Berdasarkan uraian tersebut diatas, peneliti mencoba persepsi pegawai terhadap tahapan-tahapan anggaran berbasis kinerja tersebut, dengan mengangkat judul penelitian “Pengaruh Anggaran Berbasis Kinerja Terhadap Akuntabilitas Kinerja Instansi Pemerintah Kabupaten Buton”.
1.2 Rumusan Masalah
Berdasarkan latar belakang yang telah diuraikan di atas, maka rumusan maslah pada penelitian ini adalah :
(1) Bagaimana Pengaruh Perencanaan Anggaran terhadap Akuntabilitas Kinerja Instansi Pemerintah Kabupaten Buton?
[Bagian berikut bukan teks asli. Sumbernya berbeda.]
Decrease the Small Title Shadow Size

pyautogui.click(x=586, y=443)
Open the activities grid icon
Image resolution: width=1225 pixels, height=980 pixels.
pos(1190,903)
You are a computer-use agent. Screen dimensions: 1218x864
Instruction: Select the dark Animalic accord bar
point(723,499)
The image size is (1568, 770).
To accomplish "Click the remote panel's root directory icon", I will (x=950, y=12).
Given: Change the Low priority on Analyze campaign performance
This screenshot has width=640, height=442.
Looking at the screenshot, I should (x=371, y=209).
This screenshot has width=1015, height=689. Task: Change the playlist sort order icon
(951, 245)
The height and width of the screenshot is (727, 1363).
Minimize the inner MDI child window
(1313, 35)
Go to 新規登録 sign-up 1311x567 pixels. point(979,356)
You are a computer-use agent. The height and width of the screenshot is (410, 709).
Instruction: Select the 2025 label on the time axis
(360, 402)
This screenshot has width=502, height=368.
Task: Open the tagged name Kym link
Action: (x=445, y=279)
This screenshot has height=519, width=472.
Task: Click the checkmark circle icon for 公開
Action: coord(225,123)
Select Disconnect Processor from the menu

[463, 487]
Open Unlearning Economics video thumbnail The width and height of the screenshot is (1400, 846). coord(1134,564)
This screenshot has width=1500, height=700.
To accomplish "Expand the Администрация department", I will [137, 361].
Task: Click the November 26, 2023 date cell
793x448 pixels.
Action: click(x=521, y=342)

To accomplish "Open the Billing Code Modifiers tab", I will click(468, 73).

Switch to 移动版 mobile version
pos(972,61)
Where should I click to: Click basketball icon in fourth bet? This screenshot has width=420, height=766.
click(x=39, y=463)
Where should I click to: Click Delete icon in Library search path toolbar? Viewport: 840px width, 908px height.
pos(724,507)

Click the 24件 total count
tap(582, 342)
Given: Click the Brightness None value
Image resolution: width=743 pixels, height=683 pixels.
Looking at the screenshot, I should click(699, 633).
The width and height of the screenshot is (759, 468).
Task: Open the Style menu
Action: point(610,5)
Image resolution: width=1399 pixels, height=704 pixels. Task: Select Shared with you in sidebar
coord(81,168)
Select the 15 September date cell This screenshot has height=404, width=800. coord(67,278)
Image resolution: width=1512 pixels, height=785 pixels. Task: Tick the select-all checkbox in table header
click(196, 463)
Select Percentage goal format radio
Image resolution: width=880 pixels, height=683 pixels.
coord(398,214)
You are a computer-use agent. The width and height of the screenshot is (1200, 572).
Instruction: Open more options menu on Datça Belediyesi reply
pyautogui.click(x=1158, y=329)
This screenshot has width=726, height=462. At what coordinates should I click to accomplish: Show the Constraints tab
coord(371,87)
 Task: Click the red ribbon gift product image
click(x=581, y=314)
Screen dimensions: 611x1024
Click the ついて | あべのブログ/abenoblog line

(2) Bagaimana Pengaruh Pelaksanaan Anggaran terhadap Akuntabilitas Kinerja Instansi Pemerintah Kabupaten Buton?
(3) Bagaimana Pengaruh Pelaporan/Pertanggungjawaban Anggaran terhadap Akuntabilitas Kinerja Instansi Pemerintah Kabupaten Buton?
(4) Bagaimana Pengaruh Evaluasi Kinerja terhadap Akuntabilitas Kinerja Instansi Pemerintah Kabupaten Buton?
1.3 Tujuan Penelitian
Berdasarkan latar belakang dan permasalahan yang telah dikemukakan sebelumnya, maka tujuan dari penelitian ini adalah :
1) Untuk Mengetahui Pengaruh Perencanaan Anggaran terhadap Akuntabilitas Kinerja Instansi Pemerintah Kabupaten Buton?
2) Untuk Mengetahui Pengaruh Pelaksanaan Anggaran terhadap Akuntabilitas Kinerja Instansi Pemerintah Kabupaten Buton?
3) Untuk Mengetahui Pengaruh Pelaporan/Pertanggungjawaban Anggaran terhadap Akuntabilitas Kinerja Instansi Pemerintah Kabupaten Buton?
4) Untuk Mengetahui Pengaruh Evaluasi Kinerja terhadap Akuntabilitas Kinerja Instansi Pemerintah Kabupaten Buton?
1.4 Manfaat Penelitian
Penelitian ini diharapkan dapat memberi manfaat, antara lain :
a. Bagi Pemerintah
Hasil penelitian ini dapat digunakan sebagai bahan pertimbangan pemerintah daerah untuk meningkatkan akuntabilitas kinerja instansi pemerintah.
b. Bagi peneliti selanjutnya
Hasil penelitian ini dapat memberikan manfaat kepada pihak – pihak lain yang dapat dijadikan sebagai bahan pertimbangan dan bahan referensi untuk penelitian selanjutnya.